## EXERCISE REQUIREMENTS:
1. Using the passage on Virginia's bulkhead guidance, decide whether each statement agrees with it: (a) the Wetlands Act was passed in 1972; (b) the 2020 legislation was implemented without delay; (c) decisions on individual shoreline project applications are made by local citizen boards. Answer yes or no for each, quoting the deciding words exactly.
2. Print the section of the passage on Virginia's bulkhead guidance from "Protection and conservation of tidal" up to and including "review by VMRC.", with no changes.

Virginia is asking all waterfront homeowners to think twice before building a bulkhead–in new guidance issued by the Virginia Marine Resources Commission (VMRC). The recent guidelines establish “minimum standards for the protection and conservation of wetlands,” and “ensure protection of shorelines and sensitive coastal habitat from sea level rise and coastal hazards.”
Protection and conservation of tidal wetlands has been state policy since the landmark Wetlands Act of 1972,
with decisions on individual shoreline project applications administered by local citizen boards under review by VMRC.
What’s new in this guidance is the directive to include protection from sea level rise in the design of any wetland alteration for which a property owner applies. It comes from legislation passed by the General Assembly in 2020, though implementation has been delayed till now by the slowdown of government machinery because of COVID. That legislation in the Code of Virginia (§ 28.2-104.1. Living shorelines; development of general permit; guidance) “authorizes and encourages the use of living shorelines as the preferred alternative [emphasis added] for stabilizing tidal shorelines in the Commonwealth.”
Further, “The [Marine Resources] Commission shall permit only living shoreline approaches to shoreline management unless the best available science shows that such approaches are not suitable. If the best available science shows that a living shoreline approach is not suitable, the Commission shall require the applicant to incorporate, to the maximum extent possible, elements of living shoreline approaches into permitted projects.”

## DATA SECTION:
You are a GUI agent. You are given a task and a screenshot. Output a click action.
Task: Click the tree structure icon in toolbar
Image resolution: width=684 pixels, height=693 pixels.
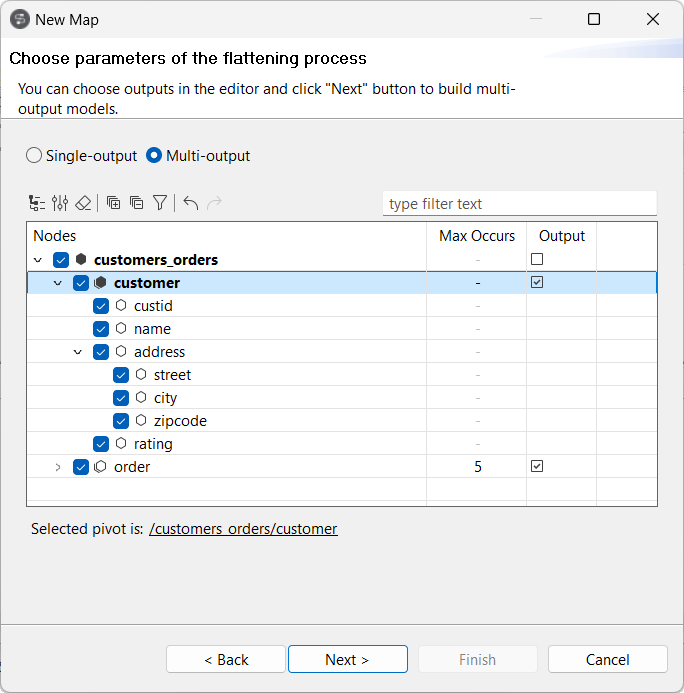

## EXERCISE SOLUTIONS:
1.
(a) Yes: "the landmark Wetlands Act of 1972"
(b) No: "implementation has been delayed till now by the slowdown of government machinery because of COVID"
(c) Yes: "administered by local citizen boards under review by VMRC"

2.
Protection and conservation of tidal wetlands has been state policy since the landmark Wetlands Act of 1972,
with decisions on individual shoreline project applications administered by local citizen boards under review by VMRC.